Document

──────────

Après son bref passage au ministère des Sports de la Jeunesse et de la vie associative sous le gouvernement Barnier, Gil Avérous a repris les rênes de l'association Villes de France, toujours secondé par Jean-François Debat, qui assurait jusqu'ici l'intérim. À l'entame de la dernière année de plein exercice du mandat municipal, le tandem à la tête des villes moyennes a présenté ses vœux, mercredi 15 janvier, dans les locaux de la Fédération nationale des Caisses d'épargne, dans un climat pour le moins morose. Il y a un "besoin de rassurer", a martelé le maire de Châteauroux (Indre), sentant les élus "un peu usés", dont bon nombre se disent prêts à jeter l'éponge en 2026. Faute de candidats, "c'est le niveau qui baisse", a-t-il ajouté, appelant à reprendre en urgence les travaux sur le statut de l'élu…
Au lendemain de la déclaration de politique générale du Premier ministre, François Bayou, devant l'Assemblée (voir notre article du 14 janvier), les élus attendent, au même titre que les forces vives (entreprises, artisans…), "des règles, des objectifs, un cadre dont tout le pays a besoin" et des "compromis réciproques", a soutenu Jean-François Debat, voyant ces villes moyennes comme des "pôles de stabilité" dans un pays travaillé par les "fracturations". "Nous tenons le choc", mais "nous ne le pourrons pas sans limite", a mis en garde le maire de Bourg-en-Bresse (Ain), plaçant au sommet de la pile des sujets à traiter la question des finances, alors que l'examen du projet de loi de finances pour 2025 interrompu par la censure du gouvernement Barnier, devait reprendre ce mercredi soir au Sénat, là où il s'était arrêté...

──────────

Données affichées
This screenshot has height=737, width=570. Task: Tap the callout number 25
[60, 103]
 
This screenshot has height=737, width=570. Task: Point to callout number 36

──────────

Consignes
a) D'après le texte sur Villes de France, où le tandem à la tête des villes moyennes a-t-il présenté ses vœux le 15 janvier ?
b) Prolongez le texte sur Villes de France en repartant de sa dernière phrase.
Le matériel fourni n'a aucun lien avec le texte sur Villes de France.

Corrigé
a) Dans les locaux de la Fédération nationale des Caisses d'épargne.

b)
Budget : une répartition "injuste" de l'effort demandé
Certes, la volonté du Premier ministre de ramener de 5 à 2,2 milliards d'euros l'effort demandé aux collectivités est appréciée, mais, a fait remarquer Jean-François Debat en conférence de presse, si l'on prend en compte les coupes budgétaires dans les aides, comme celles du fonds vert, l'effort de départ était plutôt de 9 milliards, et il reste à environ 6 milliards d'euros… De plus, derrière la baisse de l'effort, c'est bien la question de la "répartition" qui se pose. Illustration avec le fonds de réserve, le nouveau mécanisme de péréquation introduit dans le PLF 2025. Les deux élus plaident pour un élargissement de la base et "un retour à l'euro près à l'expéditeur", c'est-à-dire pour les 450 collectivités contributrices. Pour Jean-François Debat, la répartition de l'effort budgétaire demandé aux collectivités est "injuste" et "insupportable". Il a appelé à un "meilleur partage et à un peu de visibilité pour l'avenir".
"Les signaux ne sont pas favorables"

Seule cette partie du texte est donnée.